[Exercise requirements]: Please return the material exactly; leave no entry out.
—————
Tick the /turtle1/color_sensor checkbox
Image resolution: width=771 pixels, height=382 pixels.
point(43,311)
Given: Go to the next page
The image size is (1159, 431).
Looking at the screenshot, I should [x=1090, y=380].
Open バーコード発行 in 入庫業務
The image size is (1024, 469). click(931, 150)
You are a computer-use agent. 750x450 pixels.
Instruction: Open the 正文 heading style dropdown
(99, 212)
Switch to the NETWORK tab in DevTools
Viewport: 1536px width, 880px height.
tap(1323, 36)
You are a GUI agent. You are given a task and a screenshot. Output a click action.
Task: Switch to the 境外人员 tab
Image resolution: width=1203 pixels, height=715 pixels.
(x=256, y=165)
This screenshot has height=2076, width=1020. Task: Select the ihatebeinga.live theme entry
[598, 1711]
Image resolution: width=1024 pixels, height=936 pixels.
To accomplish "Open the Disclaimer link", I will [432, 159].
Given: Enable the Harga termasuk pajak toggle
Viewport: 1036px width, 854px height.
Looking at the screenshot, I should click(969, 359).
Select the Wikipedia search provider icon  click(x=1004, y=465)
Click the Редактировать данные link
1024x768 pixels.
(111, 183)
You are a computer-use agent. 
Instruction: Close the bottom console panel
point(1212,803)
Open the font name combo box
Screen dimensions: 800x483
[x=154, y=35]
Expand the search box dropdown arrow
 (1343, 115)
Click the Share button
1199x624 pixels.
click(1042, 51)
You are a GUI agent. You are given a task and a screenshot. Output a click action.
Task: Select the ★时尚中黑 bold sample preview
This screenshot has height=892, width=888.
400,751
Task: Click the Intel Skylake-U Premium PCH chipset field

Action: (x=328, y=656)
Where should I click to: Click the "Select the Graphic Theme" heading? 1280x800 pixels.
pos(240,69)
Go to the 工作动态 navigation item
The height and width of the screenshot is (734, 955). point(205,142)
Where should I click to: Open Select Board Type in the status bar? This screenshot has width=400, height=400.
—————
[Response below]:
Tick the /turtle1/color_sensor checkbox
Image resolution: width=771 pixels, height=382 pixels.
point(43,311)
Given: Go to the next page
The image size is (1159, 431).
Looking at the screenshot, I should [x=1090, y=380].
Open バーコード発行 in 入庫業務
The image size is (1024, 469). click(931, 150)
You are a computer-use agent. 750x450 pixels.
Instruction: Open the 正文 heading style dropdown
(99, 212)
Switch to the NETWORK tab in DevTools
Viewport: 1536px width, 880px height.
tap(1323, 36)
You are a GUI agent. You are given a task and a screenshot. Output a click action.
Task: Switch to the 境外人员 tab
Image resolution: width=1203 pixels, height=715 pixels.
(x=256, y=165)
This screenshot has height=2076, width=1020. Task: Select the ihatebeinga.live theme entry
[598, 1711]
Image resolution: width=1024 pixels, height=936 pixels.
To accomplish "Open the Disclaimer link", I will [432, 159].
Given: Enable the Harga termasuk pajak toggle
Viewport: 1036px width, 854px height.
Looking at the screenshot, I should click(969, 359).
Select the Wikipedia search provider icon  click(x=1004, y=465)
Click the Редактировать данные link
1024x768 pixels.
(111, 183)
You are a computer-use agent. 
Instruction: Close the bottom console panel
point(1212,803)
Open the font name combo box
Screen dimensions: 800x483
[x=154, y=35]
Expand the search box dropdown arrow
 (1343, 115)
Click the Share button
1199x624 pixels.
click(1042, 51)
You are a GUI agent. You are given a task and a screenshot. Output a click action.
Task: Select the ★时尚中黑 bold sample preview
This screenshot has height=892, width=888.
400,751
Task: Click the Intel Skylake-U Premium PCH chipset field

Action: (x=328, y=656)
Where should I click to: Click the "Select the Graphic Theme" heading? 1280x800 pixels.
pos(240,69)
Go to the 工作动态 navigation item
The height and width of the screenshot is (734, 955). point(205,142)
Where should I click to: Open Select Board Type in the status bar? This screenshot has width=400, height=400.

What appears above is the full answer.